In today’s high-risk IT environment, there’s no such thing as too much security, right? Well, that depends. As with anything in life, the devil is in the details. As organizations continue to expand their arsenal of security products in an effort to strengthen protections against advanced threats, they often introduce complexity. Adding technology only results in better security when multiple threat protections perform as a connected, integrated system and when security teams trust their automated security processes.
Human Nature: The Overriding Threat
The human factor has always posed a formidable challenge in maintaining enterprise security. IT teams educate end users about the risks of phishing and social engineering attacks that can put the enterprise at risk with one seemingly innocuous mouse-click. However, end users are not the only serious threat: Security teams themselves are becoming the weak link by overriding automated security processes.

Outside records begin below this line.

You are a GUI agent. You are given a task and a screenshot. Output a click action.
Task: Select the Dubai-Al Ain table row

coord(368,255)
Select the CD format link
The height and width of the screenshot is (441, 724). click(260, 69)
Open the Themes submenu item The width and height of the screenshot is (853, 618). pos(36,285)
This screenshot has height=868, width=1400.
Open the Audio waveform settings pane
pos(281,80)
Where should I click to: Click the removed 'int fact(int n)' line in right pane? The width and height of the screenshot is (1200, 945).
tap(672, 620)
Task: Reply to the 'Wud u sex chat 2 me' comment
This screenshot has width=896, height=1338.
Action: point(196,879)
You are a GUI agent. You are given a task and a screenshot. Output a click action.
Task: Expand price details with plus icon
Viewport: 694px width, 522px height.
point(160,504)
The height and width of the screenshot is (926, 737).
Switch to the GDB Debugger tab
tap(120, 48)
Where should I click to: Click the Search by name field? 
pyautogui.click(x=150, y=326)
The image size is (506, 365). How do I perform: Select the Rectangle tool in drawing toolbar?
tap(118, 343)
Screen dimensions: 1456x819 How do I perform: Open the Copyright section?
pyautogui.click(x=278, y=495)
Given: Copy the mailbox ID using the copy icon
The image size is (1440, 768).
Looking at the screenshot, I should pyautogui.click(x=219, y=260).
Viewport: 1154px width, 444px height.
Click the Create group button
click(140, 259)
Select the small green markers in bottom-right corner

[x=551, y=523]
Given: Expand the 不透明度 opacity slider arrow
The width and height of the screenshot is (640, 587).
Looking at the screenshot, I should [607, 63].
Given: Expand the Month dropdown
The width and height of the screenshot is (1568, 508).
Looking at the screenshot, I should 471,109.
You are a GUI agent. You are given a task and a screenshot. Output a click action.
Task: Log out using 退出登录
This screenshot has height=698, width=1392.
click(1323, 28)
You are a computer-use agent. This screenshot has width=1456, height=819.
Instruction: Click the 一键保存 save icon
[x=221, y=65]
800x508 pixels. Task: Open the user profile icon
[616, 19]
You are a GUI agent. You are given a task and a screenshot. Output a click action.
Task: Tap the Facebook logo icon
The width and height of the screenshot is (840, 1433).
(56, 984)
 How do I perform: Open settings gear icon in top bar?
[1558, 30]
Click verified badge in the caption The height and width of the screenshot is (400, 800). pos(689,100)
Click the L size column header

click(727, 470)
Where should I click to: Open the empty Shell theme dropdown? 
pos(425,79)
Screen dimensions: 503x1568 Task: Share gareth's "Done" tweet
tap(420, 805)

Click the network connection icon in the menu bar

Let’s look at why this problem persists and what can be done about it.
Disabled Features
IT personnel have their reasons for disabling security features. I’ve written about this risky practice in a previous SecurityWeek column. Some systems generate too many false-positive events. Performance impact is another common reason for turning off features as an underpowered solution may create network throughput issues. Additionally, IT staff may extend deployment timeframes to validate a new tool’s detection effectiveness.
It’s human nature to want to verify the existence of malware before initiating action. However, today’s incredible number of security events and alerts can quickly overwhelm a human’s ability to effectively manage risks, resulting in:
Information Overload. While security events and alerts generated by an organization’s multiple security solutions can vary widely, it’s not uncommon for some security products to flag upwards of 10 events per second (which is more than 850,000 events per day). More security solutions and more alerts mean more work. Dealing with volumes like these become futile without the use of automated security polices and processes.
Analysis Paralysis. While risk analysis solutions can offer significant detection enhancements, simply adding a new technology may not improve a security posture. Is the risk real? Does it pose an imminent danger? Does it require in-depth forensic analysis? Without an integrated security solution, you may need to jump between multiple security product consoles to get answers. All the while, the clock keeps ticking and suspect events continue to pile up.
Achieving Connected Security
Avoiding a security disconnect starts with intelligent, integrated solutions that work together to foil today’s advanced threats. Here are three considerations that can help you achieve connected security.
1) Choose an Intrusion Prevention System (IPS) that Connects the Dots and Takes Corrective Action. Today’s best IPS solutions integrate security data from across the organization in the blink of an eye, placing security events and alerts in context. They share contextual information between components and include sophisticated detection engines including signatureless capabilities. Choose a system that is smart enough to perform deep inspection of network traffic, block threats, and take corrective action as needed without delay.
2) Choose Security Components that Work Well with Others. It’s hard to overstate the importance of integration. True integration is more than just a buzz phrase—it involves sharing real-time threat data, workflows, device details, user and application information, vulnerability assessments, and more among security components. For example, does your IPS share risk and correlation data with your SIEM, firewalls, and your enterprise security console? It should. Jumping between security consoles is not only time-consuming; it introduces opportunities for human error. You need a global view of risk and compliance, with data and workflows that feed into one central console—regardless of the security components’ manufacturer.
3) Layer Wisely. Sandboxing is a powerful tool that helps you expand threat detection to include unknown files and code. But once again, more alerts mean more work. Alerts that lack context and action may be overlooked, resulting in dire consequences. Sandboxes must be integrated into the security infrastructure. Rather than yet another stand-alone, alert-producing device, they must be an extension of the existing detection and protection arsenal, feeding critical threat data to solutions that can take immediate action.
Integration is often discussed in the context of increasing security management efficiency—which is true. However, marginal integration is a major cause of disconnected security. Intelligent integration must extend across your network and include your sandbox to avoid alert-overload and ultimately reduce risk.